Ferma nel vialetto di casa di Tanya guardavo fuori dal finestrino della mia auto: il cielo era plumbeo, monotonamente cupo, il mio sguardo perso nel vuoto così come la mia testa.
Immagini della sera prima mi tornarono alla mente…
“Ehi piccola, l’altra sera credevo che ti fossi stancata di me. Da quel che vedo, invece, non è affatto così”
La risata soddisfatta di Nick ed i suoi sospiri risuonano nello spazio angusto dell’ auto trapanandomi il cervello, continuo a muovermi sopra di lui incurante del resto. Stringo con forza gli occhi mentre con la testa poggiata nell’incavo del collo conficco i denti nella sua carne, mordendo violentemente la spalla .

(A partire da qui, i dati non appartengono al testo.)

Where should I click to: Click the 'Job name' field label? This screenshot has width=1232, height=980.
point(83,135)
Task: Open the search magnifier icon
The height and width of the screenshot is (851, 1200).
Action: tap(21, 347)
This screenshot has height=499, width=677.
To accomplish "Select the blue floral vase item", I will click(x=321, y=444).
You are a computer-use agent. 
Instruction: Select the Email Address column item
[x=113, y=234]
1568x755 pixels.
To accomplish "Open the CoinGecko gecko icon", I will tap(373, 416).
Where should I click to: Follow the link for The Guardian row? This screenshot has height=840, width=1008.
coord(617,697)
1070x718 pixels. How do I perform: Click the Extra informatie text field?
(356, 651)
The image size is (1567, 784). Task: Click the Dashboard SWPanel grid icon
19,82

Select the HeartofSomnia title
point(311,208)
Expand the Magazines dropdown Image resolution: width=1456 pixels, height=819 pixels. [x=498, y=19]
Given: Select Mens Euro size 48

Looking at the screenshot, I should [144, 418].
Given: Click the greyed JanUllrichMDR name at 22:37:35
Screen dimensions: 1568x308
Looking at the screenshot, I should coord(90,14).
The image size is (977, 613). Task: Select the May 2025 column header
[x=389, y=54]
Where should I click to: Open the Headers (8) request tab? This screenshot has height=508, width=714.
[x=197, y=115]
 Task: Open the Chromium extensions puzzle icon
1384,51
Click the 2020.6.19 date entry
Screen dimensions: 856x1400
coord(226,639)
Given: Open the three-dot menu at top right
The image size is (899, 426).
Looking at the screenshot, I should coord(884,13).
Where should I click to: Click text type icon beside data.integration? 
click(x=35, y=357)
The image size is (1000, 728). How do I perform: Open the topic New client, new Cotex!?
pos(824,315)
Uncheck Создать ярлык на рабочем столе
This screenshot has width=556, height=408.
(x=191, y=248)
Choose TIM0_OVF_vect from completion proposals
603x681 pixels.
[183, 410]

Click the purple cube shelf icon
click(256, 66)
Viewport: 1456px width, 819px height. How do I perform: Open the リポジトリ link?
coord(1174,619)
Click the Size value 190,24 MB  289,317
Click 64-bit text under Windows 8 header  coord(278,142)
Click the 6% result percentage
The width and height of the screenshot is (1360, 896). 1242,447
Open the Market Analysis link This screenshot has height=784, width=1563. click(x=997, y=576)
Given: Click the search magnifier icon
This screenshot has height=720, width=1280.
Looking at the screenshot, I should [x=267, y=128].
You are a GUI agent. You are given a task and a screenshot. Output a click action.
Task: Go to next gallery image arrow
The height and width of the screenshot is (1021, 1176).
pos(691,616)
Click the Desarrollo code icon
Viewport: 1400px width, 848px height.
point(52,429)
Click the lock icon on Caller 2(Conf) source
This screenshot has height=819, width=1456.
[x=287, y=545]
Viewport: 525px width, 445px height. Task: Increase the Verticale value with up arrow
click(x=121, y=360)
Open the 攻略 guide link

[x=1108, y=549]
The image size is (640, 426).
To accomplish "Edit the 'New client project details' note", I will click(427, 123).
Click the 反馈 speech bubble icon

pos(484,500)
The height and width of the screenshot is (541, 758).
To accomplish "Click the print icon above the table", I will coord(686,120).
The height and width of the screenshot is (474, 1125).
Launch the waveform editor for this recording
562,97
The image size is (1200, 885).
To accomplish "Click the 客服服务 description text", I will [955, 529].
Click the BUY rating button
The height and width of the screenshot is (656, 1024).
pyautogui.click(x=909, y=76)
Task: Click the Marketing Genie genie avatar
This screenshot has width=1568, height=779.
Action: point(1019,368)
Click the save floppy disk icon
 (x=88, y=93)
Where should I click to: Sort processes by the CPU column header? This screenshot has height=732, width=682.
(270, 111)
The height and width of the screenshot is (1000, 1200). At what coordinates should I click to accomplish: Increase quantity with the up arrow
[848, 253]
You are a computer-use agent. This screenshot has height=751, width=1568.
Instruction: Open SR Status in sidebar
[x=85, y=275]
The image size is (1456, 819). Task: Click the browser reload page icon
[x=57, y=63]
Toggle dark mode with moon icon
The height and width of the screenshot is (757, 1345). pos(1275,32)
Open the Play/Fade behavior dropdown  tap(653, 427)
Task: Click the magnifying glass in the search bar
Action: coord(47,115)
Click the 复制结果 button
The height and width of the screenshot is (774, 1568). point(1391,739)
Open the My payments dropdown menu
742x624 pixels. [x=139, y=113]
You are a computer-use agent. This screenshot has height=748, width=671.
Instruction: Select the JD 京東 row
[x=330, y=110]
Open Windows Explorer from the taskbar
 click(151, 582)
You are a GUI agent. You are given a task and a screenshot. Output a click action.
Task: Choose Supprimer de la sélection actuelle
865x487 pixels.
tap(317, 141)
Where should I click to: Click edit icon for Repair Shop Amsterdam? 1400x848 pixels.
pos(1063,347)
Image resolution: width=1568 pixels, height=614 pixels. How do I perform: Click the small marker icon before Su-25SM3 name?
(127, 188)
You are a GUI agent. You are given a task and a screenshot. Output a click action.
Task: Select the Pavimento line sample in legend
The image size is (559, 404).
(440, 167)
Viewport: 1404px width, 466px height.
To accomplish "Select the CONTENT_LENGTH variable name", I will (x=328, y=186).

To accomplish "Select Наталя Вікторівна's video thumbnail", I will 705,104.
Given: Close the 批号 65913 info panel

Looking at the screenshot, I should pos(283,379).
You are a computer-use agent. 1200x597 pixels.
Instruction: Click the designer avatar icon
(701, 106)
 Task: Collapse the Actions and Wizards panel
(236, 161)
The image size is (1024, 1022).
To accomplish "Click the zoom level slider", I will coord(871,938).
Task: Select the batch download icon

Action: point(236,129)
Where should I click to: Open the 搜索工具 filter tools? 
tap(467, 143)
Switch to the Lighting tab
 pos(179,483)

“Penny?” lo sento sobbalzare a quest’attacco improvviso, le sue mani dapprima sulla schiena finiscono  sui fianchi a stringerli fino a bloccarmi “Cazzo Penny, fermati”
“Cosa vuoi?” chiedo scocciata fissando i miei occhi nocciola nei suoi, neri come la notte.
“Si può sapere cosa ti prende? Stavi per staccarmi un pezzo di carne e ci stai dando dentro come una matta ”
“Vuoi dire che ti dispiace?” domando stizzita scostandomi da lui, il suo pene lucido ed ancora eretto abbandona la mia intimità.
“No, certo che no” mi sorride sornione “Hai ragione forse ti sto annoiando con le mie fottute chiacchiere”
La sua voce arriva lontana, mi copro appena col giaccone per contrastare il freddo pungente, lo sguardo rivolto fuori dal finestrino verso lo spazio infinito.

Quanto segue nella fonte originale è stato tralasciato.